> _Text block_:

--------

Figuring out how to run a pass with LLVM feels needlessly complicated. This short post will briefly lay out two different methods of doing so using the new Pass Manager.
One simple method of running a compiler pass is to directly invoke it via Clang as outlined in this blog post.
This method is fairly straightforward and super easy, we just need to:
Create a class that inherits from PassInfoMixin, as described
here.
struct MyPass : public PassInfoMixin<MyPass> {
PreservedAnalyses run(Module& M, ModuleAnalysisManager& AM)
{
outs() << "Hello World\n";
// Your code here
return PreservedAnalyses::all();
};
}
If you’re unfamiliar, this bit of inheriting from a template where the derived type is the template parameter is known as the Curiously Recurring Template Pattern (CRTP).
Note that this example is a module pass, if you wanted a function pass
you can just change the signature of run to
PreservedAnalyses run(Function& F, FunctionAnalysisManager& AM);
Or for a loop pass:
PreservedAnalyses run(Loop &L, LoopAnalysisManager &AM,
LoopStandardAnalysisResults &AR, LPMUpdater &U);
Register your pass by adding the following:
extern "C" LLVM_ATTRIBUTE_WEAK ::llvm::PassPluginLibraryInfo
llvmGetPassPluginInfo()
{
return {.APIVersion = LLVM_PLUGIN_API_VERSION,
.PluginName = "MyPass",
.PluginVersion = "v0.1",
.RegisterPassBuilderCallbacks = [](PassBuilder& PB) {
PB.registerOptimizerEarlyEPCallback(
[](ModulePassManager& PM, OptimizationLevel /* Level */) {
PM.addPass(MyPass{});
});
}};
}
Compile the pass into a pass plugin library and run your pass
with Clang by giving it the argument -fpass-plugin=PATH_TO_LIB.
For more details, you can look at this repo.
Pros:
Cons:
The PassBuilder callbacks provide you with some control over when your pass is
scheduled, but it’s at a very coarse granularity. The registerOptimizerEarlyEPCallback
will schedule the pass before pretty much every other pass. For example, if you’d
like mem2reg to have been run first, then this extension point is not for you.
The registerOptimizerLateEPCallback will schedule the pass after almost all other LLVM passes.
If your pass enables more optimizations for other standard LLVM passes, then this
extension point is also not for you. There are a few other extension points, but
they all have similar flavors like registering your pass at the end of the loop
optimization pipeline. If you need precise control over when you’re pass is run, you’re probably
going to have to run the pass using opt.
Opt is LLVM’s modular optimizer and it gives you full control over which passes are run and how they are ordered. Step 1 in the previous section does not change. The first difference is in step 2. Now we need to register a pipeline parsing callback like so:
extern "C" LLVM_ATTRIBUTE_WEAK ::llvm::PassPluginLibraryInfo
llvmGetPassPluginInfo()

--------

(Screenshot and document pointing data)
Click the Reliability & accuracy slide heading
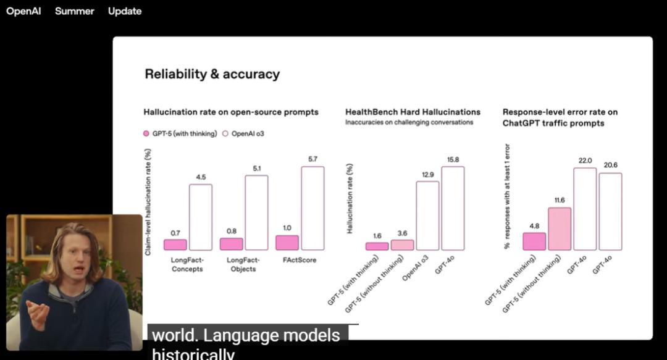click(212, 74)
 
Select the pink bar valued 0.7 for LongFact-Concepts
click(175, 245)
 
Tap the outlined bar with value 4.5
click(201, 217)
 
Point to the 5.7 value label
click(313, 159)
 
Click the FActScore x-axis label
click(300, 260)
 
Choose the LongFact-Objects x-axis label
click(243, 264)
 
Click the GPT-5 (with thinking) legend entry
click(180, 133)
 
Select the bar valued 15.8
click(453, 208)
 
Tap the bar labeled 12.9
click(427, 216)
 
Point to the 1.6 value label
click(377, 235)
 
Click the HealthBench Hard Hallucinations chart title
click(413, 112)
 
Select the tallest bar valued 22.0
click(585, 209)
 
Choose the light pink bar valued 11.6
click(559, 228)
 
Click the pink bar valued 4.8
click(534, 241)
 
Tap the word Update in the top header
click(125, 11)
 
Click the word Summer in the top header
click(75, 11)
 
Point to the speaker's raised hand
click(37, 312)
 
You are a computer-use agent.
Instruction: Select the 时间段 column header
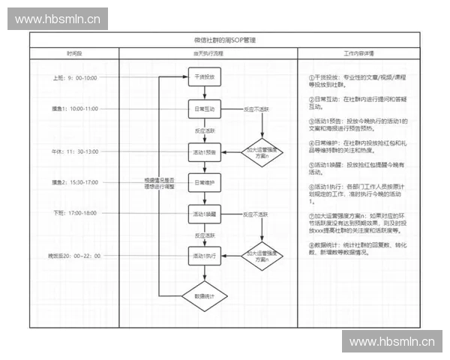tap(74, 54)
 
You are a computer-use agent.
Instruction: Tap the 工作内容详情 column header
tap(359, 54)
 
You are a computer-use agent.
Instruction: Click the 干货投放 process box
tap(204, 77)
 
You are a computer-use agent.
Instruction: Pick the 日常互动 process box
tap(204, 109)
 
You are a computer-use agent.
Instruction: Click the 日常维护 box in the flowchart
tap(204, 182)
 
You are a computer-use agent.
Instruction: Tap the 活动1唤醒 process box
tap(204, 214)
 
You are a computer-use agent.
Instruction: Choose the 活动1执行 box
tap(204, 256)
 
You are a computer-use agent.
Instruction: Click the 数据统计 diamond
tap(204, 297)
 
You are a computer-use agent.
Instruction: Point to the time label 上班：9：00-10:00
tap(75, 78)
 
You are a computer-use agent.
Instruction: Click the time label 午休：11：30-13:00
tap(75, 152)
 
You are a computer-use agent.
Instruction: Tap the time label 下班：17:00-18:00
tap(75, 213)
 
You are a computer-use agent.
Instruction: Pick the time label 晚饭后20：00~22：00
tap(74, 256)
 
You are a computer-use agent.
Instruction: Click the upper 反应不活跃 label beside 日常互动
tap(256, 109)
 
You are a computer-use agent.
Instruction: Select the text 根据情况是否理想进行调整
tap(159, 182)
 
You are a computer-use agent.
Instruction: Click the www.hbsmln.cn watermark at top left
tap(57, 19)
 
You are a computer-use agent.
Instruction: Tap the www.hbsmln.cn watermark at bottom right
tap(392, 342)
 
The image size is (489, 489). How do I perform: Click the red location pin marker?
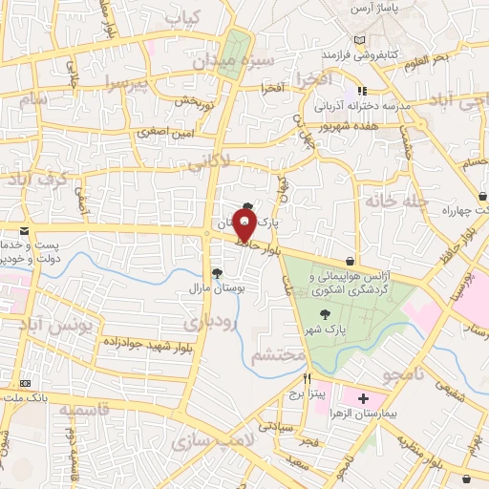tap(244, 227)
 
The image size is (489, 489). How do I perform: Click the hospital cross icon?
tap(363, 397)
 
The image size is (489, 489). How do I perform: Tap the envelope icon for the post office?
tap(24, 231)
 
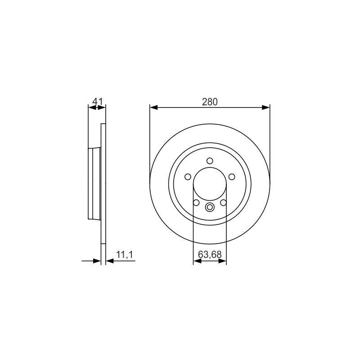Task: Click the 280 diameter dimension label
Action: [x=210, y=102]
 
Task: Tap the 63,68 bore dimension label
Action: [x=210, y=254]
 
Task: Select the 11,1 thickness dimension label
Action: [x=125, y=254]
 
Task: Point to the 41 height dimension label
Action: [x=97, y=101]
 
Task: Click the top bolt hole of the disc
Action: [x=210, y=161]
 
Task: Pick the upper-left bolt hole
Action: [x=188, y=177]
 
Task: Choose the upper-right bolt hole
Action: [x=232, y=177]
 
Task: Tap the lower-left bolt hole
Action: [x=196, y=203]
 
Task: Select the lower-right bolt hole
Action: [x=223, y=203]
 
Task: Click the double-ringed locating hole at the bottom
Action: [x=210, y=207]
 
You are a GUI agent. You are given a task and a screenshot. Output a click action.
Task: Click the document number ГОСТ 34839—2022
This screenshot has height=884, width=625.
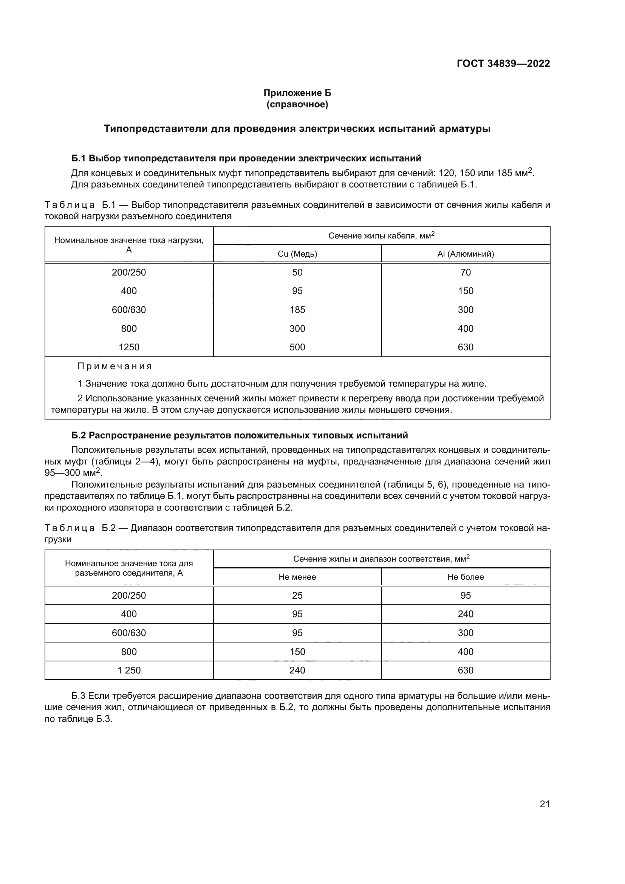coord(503,63)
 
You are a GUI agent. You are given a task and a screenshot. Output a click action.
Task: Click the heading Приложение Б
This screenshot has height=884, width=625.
coord(297,93)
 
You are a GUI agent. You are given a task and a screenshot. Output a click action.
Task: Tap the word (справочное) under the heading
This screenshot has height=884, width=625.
coord(297,104)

--------

> _Objective_: Extend the post on running LLVM passes, picking up right after its final line.

> _Result_:
{
return {.APIVersion = LLVM_PLUGIN_API_VERSION,
.PluginName = "MyPass",
.PluginVersion = "v0.1",
.RegisterPassBuilderCallbacks = [](PassBuilder& PB) {
// for usage with opt
PB.registerPipelineParsingCallback(
[](auto Name, ModulePassManager& PM,
auto /* PipelineElement*/) {
if (Name == "my-pass") {
// if opt command line argument matches "my-pass"
// add the pass
PM.addPass(MyPass{});
return true;
}
return false;
});
// for usage with clang
PB.registerOptimizerEarlyEPCallback(
[](ModulePassManager& PM, OptimizationLevel /* Level */) {
PM.addPass(MyPass{});
});
}};
}
The callback will return true when the pass has been added and false otherwise.
When Name matches the given string, that’s when we’ll know to add our pass.
The string we choose will be the string we specify on the command line to run
our pass with opt. It does not have to match the PluginName field we registered
the pass plugin with.
Now opt operates on LLVM IR. So to run a pass with opt we’re going
to have to generate LLVM from Clang. This can be done with
clang++ file.c -S -emit-llvm.
But there’s a catch, when Clang generates code with optimizations disabled, it
adds the optnone LLVM attribute to all functions. The LLVM middle-end
will not optimize such functions, so what we need to do is enable optimizations
with clang and then pass a flag through clang directly to the optimizer to prevent
any LLVM optimizations from occurring.
clang++ -O1 -S -emit-llvm -mllvm -disable-llvm-optzns file.c -o file.ll
The -mllvm flag will tell Clang to pass the next flag or option directly
to LLVM. In this case, we want it to pass -disable-llvm-optzns.
The result of this command is the program in LLVM IR textual format. opt accepts
both the IR textual format and the IR as bitcode. opt will output the optimized
program as LLVM bitcode.
Now we can run our pass like so:
opt-17 -load-pass-plugin PATH_TO_PASS_LIB -passes="my-pass" file.ll -o file.bc
We can turn a bitcode file back into the textual format with
llvm-dis file.bc -o file.ll and we can compile the IR
(bitcode or textual) into assembly with llc FILE_NAME -o file.s.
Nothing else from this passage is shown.